原始链接: https://blog.detorch.xyz/post/2025-06-21-pytorch-reshaping-with-none.md

The `sequence_mask` function in the Dive into Deep Learning book is used to mask padding tokens in sequences during attention calculations. This is necessary when dealing with sequences of variable lengths, where shorter sequences are padded to match the maximum length. The function takes a 2D tensor `X` (representing sequences) and a 1D tensor `valid_len` (representing the actual length of each sequence) as input. It creates a boolean mask where `True` indicates valid (non-padded) tokens and `False` indicates padded tokens. This mask is generated by comparing a range of indices (0 to `max_len`-1) with the `valid_len` for each sequence using broadcasting. Elements in `X` corresponding to `False` in the mask are replaced with a specified `value` (typically a large negative number) to prevent attention from being paid to them. The code then presents an equivalent implementation using `reshape` instead of `None` indexing, arguing it's more readable. Both versions achieve the same outcome: creating a mask to effectively ignore padding tokens during attention.

原文

Currently I am learning attention mechanism from Dive into Deep Learning book. In the book I see following implementation in masked softmax:

def sequence_mask(X, valid_len, value= -1e6):
    """ X is 2D array (number_of_points, maxlen), valid_len is 1D array (number_of_points)"""
    max_len = X.size(1)

    mask = torch.arange(max_len, dtype=torch.float32, device=X.device)[None, :] < valid_len[:, None]
    X[~mask] = value
    return X

In sequential data processing, I mean processing natural language. The sequence length might be variable for each data point. For example :

1 : "Welcome To My Blog"

2 : "Hello World"

To solve that problem , we fill remaining values with a special token.

1 : "Welcome To My Blog"

2 : "Hello World blnk blnk"

In attention, we do not want to attend to blnk tokens. So we create mask for that. In the code portion max_len is the maximum length of the sequence and valid_len is the actual length of the sequence. I mean for 1st data point valid_len is 3 and for 2nd data point valid_len is 2.

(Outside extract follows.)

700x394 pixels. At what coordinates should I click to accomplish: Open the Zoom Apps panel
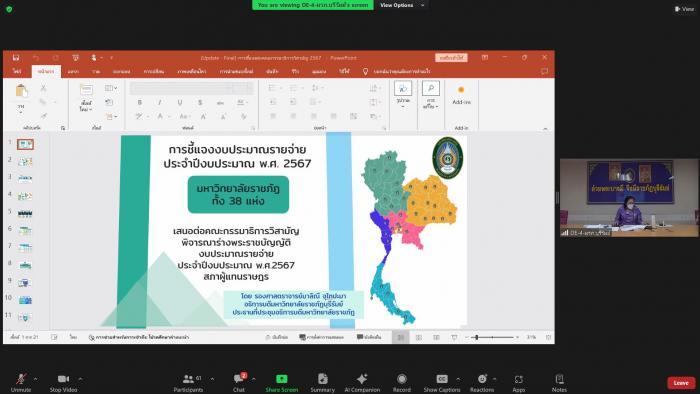point(518,382)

In the code portion, we are trying to create mask for that. Let's say we have following dictionary ['blnk', 'Welcome', 'To', 'My', 'Blog', 'Hello', 'World'] so X vector will be :

X = [
    [1,2,3,4],
    [5,6,0,0]
]
valid_len = [3,2]

and the mask must be :

[
    [1,1,1,0],
    [1,1,0,0]
]

We are using brodcast mechanism to create mask. First torch.arange(max_len, dtype=torch.float32, device=X.device) will create a 1D array with shape (max_len,). In our example, it would be [0,1,2,3]. It must be [[0,1,2,3],[0,1,2,3]] right? But we will use brodcast mechanism to expand it to [[0,1,2,3],[0,1,2,3]]. For getting our broadcasted mask we need to apply operator to lengths of (max_len, 1) and (1, valid_len). If you do not know broadcast mechanism, you can read about it in PyTorch documentation.

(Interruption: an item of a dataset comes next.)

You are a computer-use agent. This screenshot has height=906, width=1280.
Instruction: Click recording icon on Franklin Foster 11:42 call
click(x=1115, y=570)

Now we came to point, for reshaping we use None in pytorch. torch.arange(max_len, dtype=torch.float32, device=X.device)[None, :] is equivalent to torch.arange(max_len, dtype=torch.float32, device=X.device).reshape(1, -1) and valid_len[:, None] is equivalent to valid_len.reshape(-1, 1).

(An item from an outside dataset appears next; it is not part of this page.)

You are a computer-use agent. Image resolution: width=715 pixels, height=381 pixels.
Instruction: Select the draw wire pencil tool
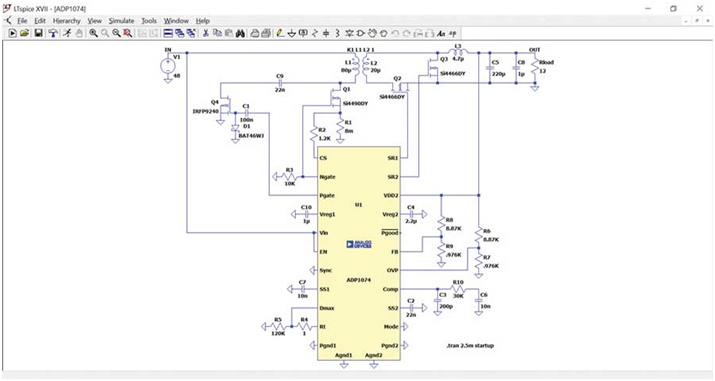tap(280, 33)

To be honest, I would prefer reshape more readable so my version of this function is :

def sequence_mask_with_reshape(X, valid_len, value= -1e6):
    """ X is 2D array (number_of_points, maxlen), valid_len is 1D array (number_of_points)"""
    max_len = X.size(1)
    mask = torch.arange(max_len, dtype=torch.float32, device=X.device).reshape(1, -1) < valid_len.reshape(-1, 1)
    X[~mask] = value
    return X

As you can see, it is more readable.